IoT & Wearables: Disabilities

When we bring IoT and wearables to mind, we often think of extravagant devices. Other times, we might think of niche devices that may or may not serve any real purpose. When smartwatches where at the peak of their popularity, for instance, many questioned the usefulness of such a device.

What many of us neglect to think, however, is that technological innovations can often be used to aid a multitude of people. Individuals with disabilities, for instance, may find new helping hands in wearables and IoT.

Providing support for 1 billion people

Whenever there is discussion about accessibility and disability, I ask people to think of a simple question; if a (perfect) world was designed to be used by everyone, would we need to call anything a disability?

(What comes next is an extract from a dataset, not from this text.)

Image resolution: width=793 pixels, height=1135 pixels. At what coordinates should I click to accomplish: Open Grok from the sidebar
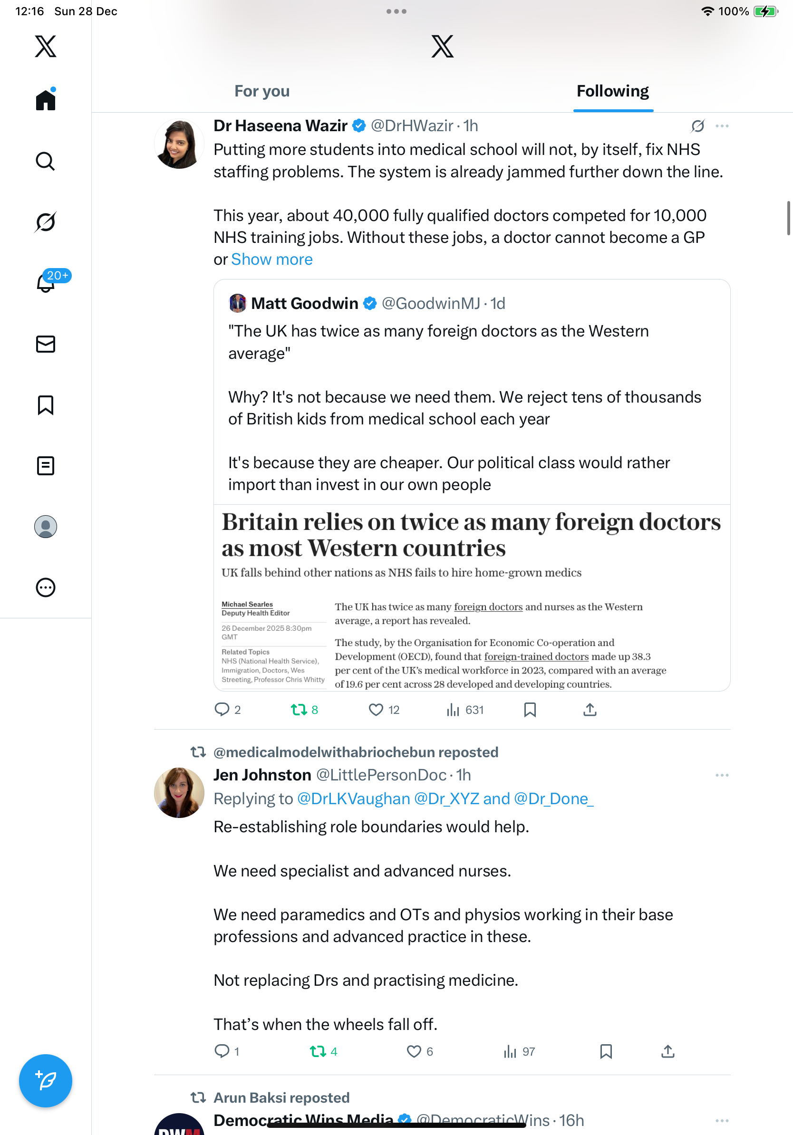pos(45,222)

About 15 percent of the world’s population is currently estimated to be living with some kind of disability. Major tech companies have traditionally attempted to include a variety of accessibility services in their products, from magnification tools to talkback services and everything in between.

With the continuous expansion of the IoT and wearables market, several big and small companies have showcased their own accessibility tools. While many of these will be targeted at niche markets, they still demonstrate the possibilities of future technology.

Wearables and IoT for everyone

Exhibitions like CES are full of accessibility devices, if one knows where to look. This year, companies demonstrated smart walking canes, a glove that assists with rehabilitation, and a thin pad to turn any wheelchair into a smart one.

In addition to that, there are several areas of wearables and IoT devices which are focused entirely on accessibility. Hearing aids, for instance, are undergoing a sort of renaissance at the moment.

Augmented listening gadgets, while having no claim as medical devices, have prompted a small revolution. Advanced hearing aids like Oticon’s Opn promise a future where connected devices will have an intimate relationship with accessibility.

Similarly, OrCam’s MyEye is a wearable camera and mini speaker that can automatically pick up text from the surroundings, recognize people’s faces, and “talk” back to the user with the click of a button.

Wider applications

Devices such as the ones described above are undoubtedly helpful. A single gadget can completely transform someone’s life. Though most of the technology is still in its early stages, the results so far are very promising.

However, such devices are not the only answer. MyEye, for instance, can certainly read text from a product while someone is doing their shopping. What it cannot do is change the way a supermarket itself operates.

With IoT, simple actions and events can take on wholly different identities. Imagine a supermarket equipped with an array of sensors which can communicate to wearable devices. Shelfs, arranged in order, can “speak” their contents to the device while other sensors allow the user to navigate safely throughout the premises.

Haptic feedback is also posed to play a significant role in such devices. Aside from displays, this technology has numerous other applications. Lechal’s GPS footwear with haptic feedback is a fantastic example which aims to complement the white cane.

Making things possible

Wearable and IoT devices are not yet widely adopted but many would argue that it is only a matter of time before they are. After all, analysts regularly predict that the market will be a multi-billion-dollar industry in just a few years.

Thankfully, this means that the technology will become increasingly more accessible and inexpensive. The unfortunate fact is that providing solutions is often much easier than applying them.

IoT and wearables for individuals with disabilities will hopefully transcend many of those issues through specific targeting. Visual aids, for instance, will be uniquely targeted to a specific group of people who will hopefully have the means and knowledge to acquire and make use of such devices.

Right now, cost and availability are two of the biggest factors. While many devices are great in theory, they are only really accessible and affordable for a very small percentage of the population that needs them the most.


Though this article did not go into any considerable depth about any one device in particular, it will hopefully have proved as an informative piece regarding the current and future trends of IoT and wearables for disabilities.

In all of the excitement about smart fridges, we tend to forget that these technologies can and should be applied in more useful forms too. Creating viable choices for people with disabilities is what truly disruptive technology looks like.

Of course, that is not to say that wearables and IoT should always serve such an important purpose. Fun and creative uses are absolutely welcome too. We must simply remind ourselves, as well as the tech world at large, that innovative technology can often prove to be a viable aid, as long as we push for it.